With respect to race and ethnicity, roughly three of every ten child care workers identify with groups other than white, non-Hispanic/Latinx, compared to just two of ten workers countywide. Notably, child care workers are twice as likely (20%) as members of the broader EC workforce (10%) to identify as Black of African American. Stated alternatively, persons of color – especially Black persons – account for a disproportionately high share of EC’s child care workforce.

Figure 12.

Next, reflecting the gendered nature of care work, child care workers in EC are predominantly women.  (Figure 13.)Whereas the County’s overall labor force is split relatively evenly between men and women, nearly nine out of every ten child care workers identify as women. Child care is driven by women and persons of color, with women of color playing an especially outsized role in Erie County’s care economy.

Figure 13.

In addition to reporting their occupations and demographic characteristics, respondents to the ACS self-report the usual number of hours they work per week, the number of weeks they work per year, the total wages they earned during the past year, and whether they receive employer-provided health benefits. The first three of these values can be used to compute a worker’s effective hourly wage, or the amount they receive per hour given the number of hours they work.[7]

As expanded on below in the Cornell Provider Survey Results, one consistent and persistent theme that emerged in focus groups with child care providers is that their work does not end when children leave for the day. Indeed, providers generally agreed that they work between 1,000 and 1,200 hours per year for which they are not compensated. For that reason, many providers report that they effectively earn less than New York State minimum wage, let alone a living or thriving wage.

ACS data support these claims. Figure 14 presents the median effective hourly wage for child care workers in EC, NYC, and the remainder of upstate NYS alongside median effective wages for all other workers (i.e., non-child care workers) in those three geographies. The graph also features, for each geography, a median living wage derived by assigning each worker represented in the PUMS dataset their location- and household-specific living wage from the MIT Living Wage Calculator, based on the number of adults, working adults, and children in their households.[8],[9]

Figure 14.

In all three geographies across New York, the median effective wage for child care workers is less than half of the median effective wage for all other workers, and in all cases it falls below current minimum wage levels. Furthermore, in NYC and the rest of upstate, median child care wages are less than half of workers’ median living wage (LW) based on their household characteristics (number of adults in the house, number of adults working, and number of children). In EC, median effective child care wages are nearly $9 per hour below the median LW that would cover local costs of living for many workers. In all, approximately four out of five child care workers in EC earn below their LW, compared to just 45% of all other members of the County’s workforce.

Figure 15.

As shocking as that figure is—80% of child care workers in Erie County earning below a living wage—it is even worse in NYC and the rest of upstate. The reason for that outcome is that, according to the MIT LW Calculator, costs of living in EC are relatively low compared to much of NYS. Hence, the gap between median child care wages and the median LW appears somewhat smaller – though still appallingly large – than elsewhere in the state.

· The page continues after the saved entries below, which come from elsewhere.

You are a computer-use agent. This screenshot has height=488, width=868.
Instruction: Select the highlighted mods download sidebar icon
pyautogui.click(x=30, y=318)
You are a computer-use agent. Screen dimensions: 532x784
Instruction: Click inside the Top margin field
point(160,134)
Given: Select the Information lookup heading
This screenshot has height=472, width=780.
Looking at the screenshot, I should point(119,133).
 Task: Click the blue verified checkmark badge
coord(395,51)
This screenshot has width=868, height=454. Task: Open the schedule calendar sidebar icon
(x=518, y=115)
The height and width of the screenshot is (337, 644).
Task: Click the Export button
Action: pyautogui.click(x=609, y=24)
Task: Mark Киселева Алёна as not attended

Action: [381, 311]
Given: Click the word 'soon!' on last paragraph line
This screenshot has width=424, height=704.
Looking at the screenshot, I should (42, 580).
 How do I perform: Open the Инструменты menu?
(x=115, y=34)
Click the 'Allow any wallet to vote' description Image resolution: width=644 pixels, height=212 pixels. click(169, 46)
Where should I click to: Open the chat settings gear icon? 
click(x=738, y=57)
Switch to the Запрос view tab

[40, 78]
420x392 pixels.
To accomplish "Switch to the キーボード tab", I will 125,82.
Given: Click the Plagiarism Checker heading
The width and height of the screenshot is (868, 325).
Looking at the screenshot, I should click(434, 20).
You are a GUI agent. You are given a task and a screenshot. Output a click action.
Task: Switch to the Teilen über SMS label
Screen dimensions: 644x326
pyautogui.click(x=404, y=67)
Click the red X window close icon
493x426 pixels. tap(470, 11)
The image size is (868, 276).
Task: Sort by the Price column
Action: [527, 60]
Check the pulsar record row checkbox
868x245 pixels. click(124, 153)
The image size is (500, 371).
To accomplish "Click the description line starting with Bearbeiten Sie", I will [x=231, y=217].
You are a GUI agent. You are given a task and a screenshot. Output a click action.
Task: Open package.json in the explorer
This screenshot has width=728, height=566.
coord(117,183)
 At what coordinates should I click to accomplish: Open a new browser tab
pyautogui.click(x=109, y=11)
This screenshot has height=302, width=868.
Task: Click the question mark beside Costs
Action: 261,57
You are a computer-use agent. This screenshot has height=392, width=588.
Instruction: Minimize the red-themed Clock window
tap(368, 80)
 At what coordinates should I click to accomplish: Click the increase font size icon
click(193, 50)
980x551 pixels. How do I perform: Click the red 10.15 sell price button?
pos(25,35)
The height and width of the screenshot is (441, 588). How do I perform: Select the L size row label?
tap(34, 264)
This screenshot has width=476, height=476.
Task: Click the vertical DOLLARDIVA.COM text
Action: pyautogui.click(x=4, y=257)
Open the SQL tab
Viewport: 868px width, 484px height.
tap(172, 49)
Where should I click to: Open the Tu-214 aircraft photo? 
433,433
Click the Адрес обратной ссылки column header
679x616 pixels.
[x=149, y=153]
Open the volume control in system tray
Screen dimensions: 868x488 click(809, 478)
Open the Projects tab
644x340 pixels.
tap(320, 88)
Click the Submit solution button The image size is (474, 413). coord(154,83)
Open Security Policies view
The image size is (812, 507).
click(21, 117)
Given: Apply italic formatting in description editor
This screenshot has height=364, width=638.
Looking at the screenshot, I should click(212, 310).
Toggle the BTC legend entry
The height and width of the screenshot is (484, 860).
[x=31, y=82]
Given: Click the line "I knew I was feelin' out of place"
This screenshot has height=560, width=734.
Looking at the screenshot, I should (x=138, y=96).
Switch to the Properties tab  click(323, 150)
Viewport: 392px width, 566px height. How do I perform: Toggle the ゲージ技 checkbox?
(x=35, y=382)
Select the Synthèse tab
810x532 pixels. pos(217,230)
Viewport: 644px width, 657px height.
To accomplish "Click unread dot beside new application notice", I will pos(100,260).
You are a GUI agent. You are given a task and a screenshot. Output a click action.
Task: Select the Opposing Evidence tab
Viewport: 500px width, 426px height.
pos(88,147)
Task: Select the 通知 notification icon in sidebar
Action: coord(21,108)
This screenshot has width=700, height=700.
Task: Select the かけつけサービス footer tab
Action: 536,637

When data are geographically broken down to Public Use Microdata Areas (PUMA), inequality is strikingly evident within Erie County. As the following map reveals, the median effective wage for child care workers in the East Buffalo PUMA is just $8.22 per hour. After accounting for each child care worker's household characteristics (numbers of adults, adults working, and children) and consulting the MIT LW Calculator, the median living wage for child care workers in East Buffalo is $26.51. As such, the median effective wage is just 31% of the median living wage. That number (31%) is the eleventh worst ratio of median effective wage to median living wage of the 145 PUMAs in NYS. The observed median effective wage of $8.22 per hour in that location is likewise in the bottom 10% of the statewide distribution.

Figure 16.

Corroborating earlier claims from the literature and expectations for this study, child care work in EC is low-wage, precarious, gendered, and racialized work—a conclusion that bears repeating. As noted above, because of the industry’s extremely poor compensation levels, child care workers are much more likely than other members of the workforce to receive government benefits like Medicaid, Food Stamps, and public assistance income – and much less likely to receive workplace benefits like employer-provided health coverage.

Notably, as shown in Figure 17, workers in Erie County enjoy higher rates of employer-provided health coverage than those in either the region of NYC or the rest of upstate NY. Due in part to the role of unions in local economic history, more than three-fourths of the EC workforce has employer-provided health coverage. However, less than 59% of child care workers receive health coverage through their employers, and 30.8% rely on Medicaid for health care.

Figure 17.

Similarly, as noted above, low wages in child care leave care givers and educators eligible for other anti-poverty benefits: In Erie County, nearly 18% of child care workers receive SNAP (food stamp) benefits, while nearly 19% rely on public assistance income. To avoid the consequences of the benefits cliff, child care providers report the use of gift certificates and other forms of nonmonetary payments in lieu of increased compensation.

Figure 18.

Early child care and education is, to state the obvious, a critically important occupation. A profession that demands extraordinary dedication, compassion, skills and knowledge—one that literally shapes our future through the social and intellectual development of babies and children. Yet, like sister occupations in the care economy, it is grossly undervalued in the market-driven system of child care. Decades of experience and well-researched evidence have established beyond a reasonable doubt the public value of quality child care. To achieve universal and equitable quality child care will require reform that transforms the system into one that functions as a public good, not as an optional service for those who can afford it, performed by underpaid workers with little chance for family-sustaining wages or professional advancement.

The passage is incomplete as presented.